Imagine buying your dream home, moving in, and then being contacted by an attorney representing the seller’s creditors. The attorney informs you that there was a pre-existing lien on the home in the form of an unpaid tax bill or a mortgage, that was incorrectly recorded in the county land records. This lien was not discovered until after closing, but as the new homeowner, the lien may now be your responsibility.
In the past, when a title issue was discovered after closing, and it was not due to the negligent error or omission of the title company, buyers had little recourse. It is for this reason that title insurance was created, and it is for this reason that the law in Virginia requires settlement agents to inform buyers of their right to purchase an Owner’s Title Insurance Policy.
The origins of title insurance - Watson v. Muirhead. Watson v. Muirhead, a Pennsylvania Supreme Court ruling from 1868, is often credited for giving birth to the practice of insuring title. In this case, Muirhead was hired by Watson to conduct a title search on a property Watson was considering for purchase. This required Muirhead to verify the seller’s ownership rights and to determine whether any other rights, interests, liens, or encumbrances existed with respect to the property. Muirhead did discover a lien but was advised by his attorney that it was not a valid lien. Relying on this erroneous legal opinion, Muirhead concluded that the title was clear.
In reliance with these findings, Watson purchased the property, but subsequently lost it when it was sold at a Sheriff’s sale to satisfy the previous owner’s creditor. Watson brought suit against Muirhead and sought damages for his losses. The Supreme Court upheld the lower court’s dismissal of the case and found that though Muirhead’s determination was mistaken, his actions did not rise to the level of negligence, therefore Muirhead could not be held liable for the damages.
This outcome left Watson without recourse for his losses which were directly attributable to Muirhead’s admittedly erroneous title report.
So, what is title insurance and how can it protect you, as the buyer, in a situation like Watson’s?
What is title insurance? Title insurance is an insurance product that protects an insured’s legal interest in a property. While the specific coverage afforded will depend on the type of policy selected, generally speaking, this includes protection against loss due to title defects caused by liens and encumbrances on title (like those experienced by Watson), fraud, forgery, missing heirs, documentation errors, or filing and recording errors at the county clerk’s office.

AVAILABLE DATA
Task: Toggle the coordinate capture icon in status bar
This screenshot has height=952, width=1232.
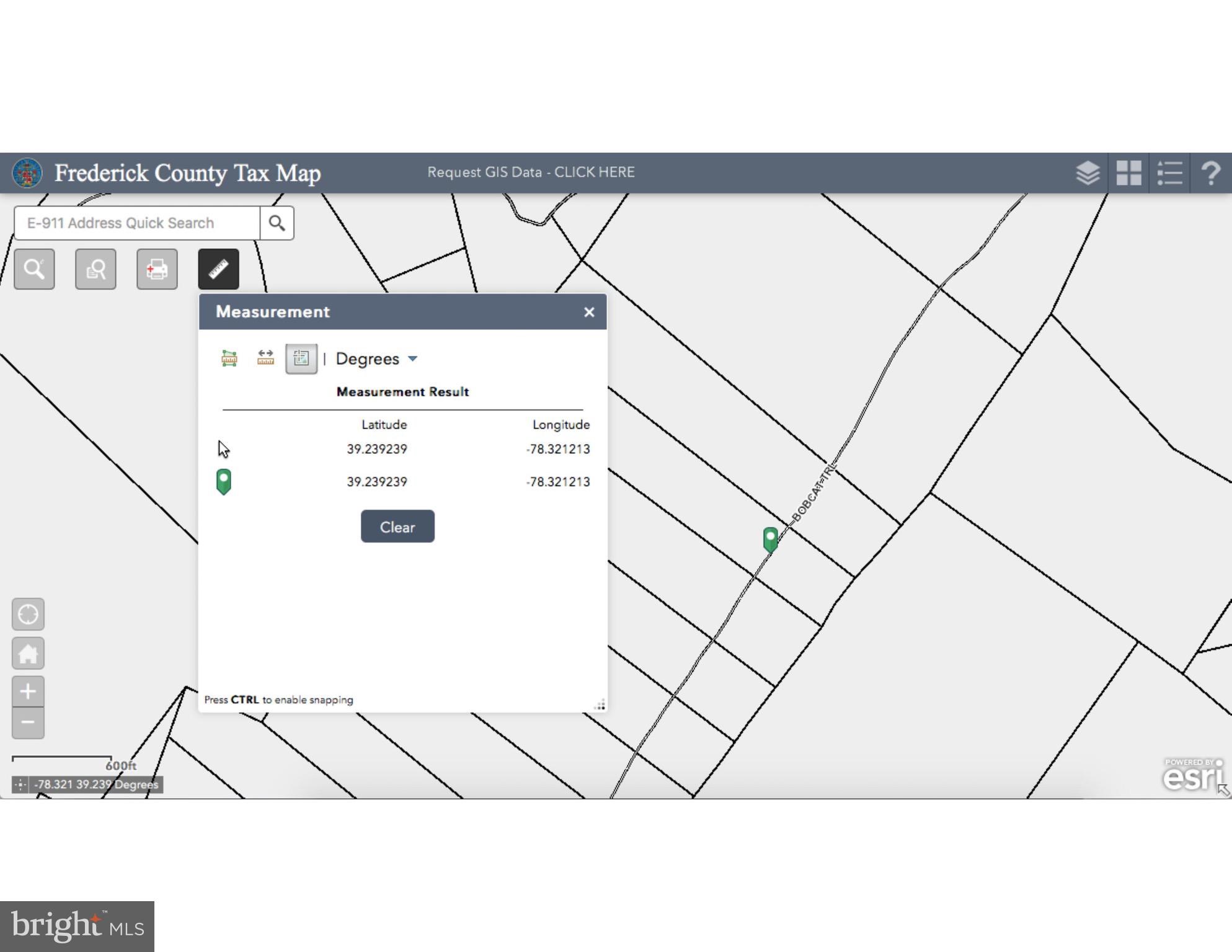Action: pos(20,785)
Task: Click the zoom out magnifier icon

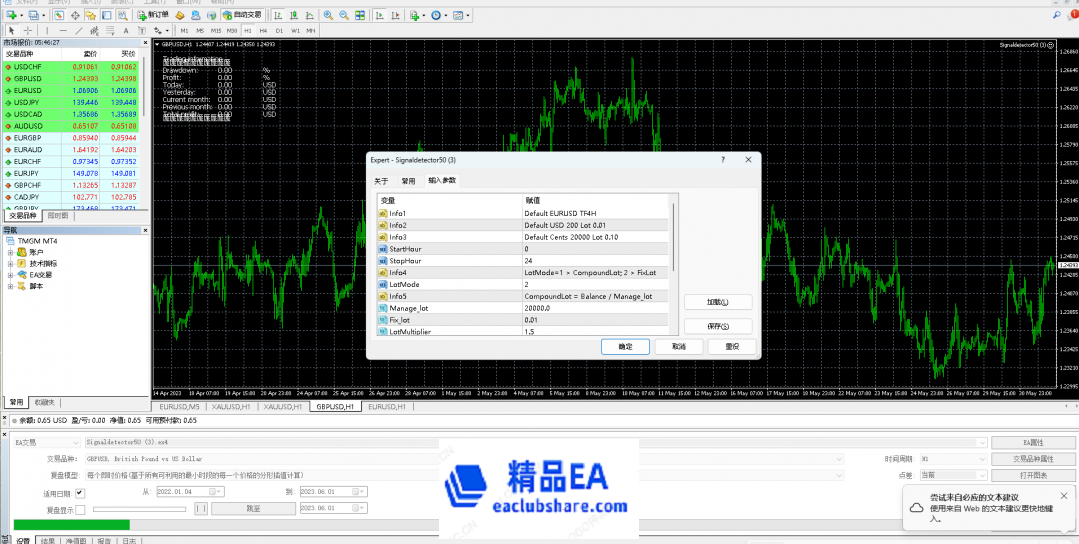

AIM OF THE TASK
Please print the passage on title insurance word for word, starting at "This outcome left" and ending after "situation like Watson’s?".

EXERCISE OUTPUT
This outcome left Watson without recourse for his losses which were directly attributable to Muirhead’s admittedly erroneous title report.
So, what is title insurance and how can it protect you, as the buyer, in a situation like Watson’s?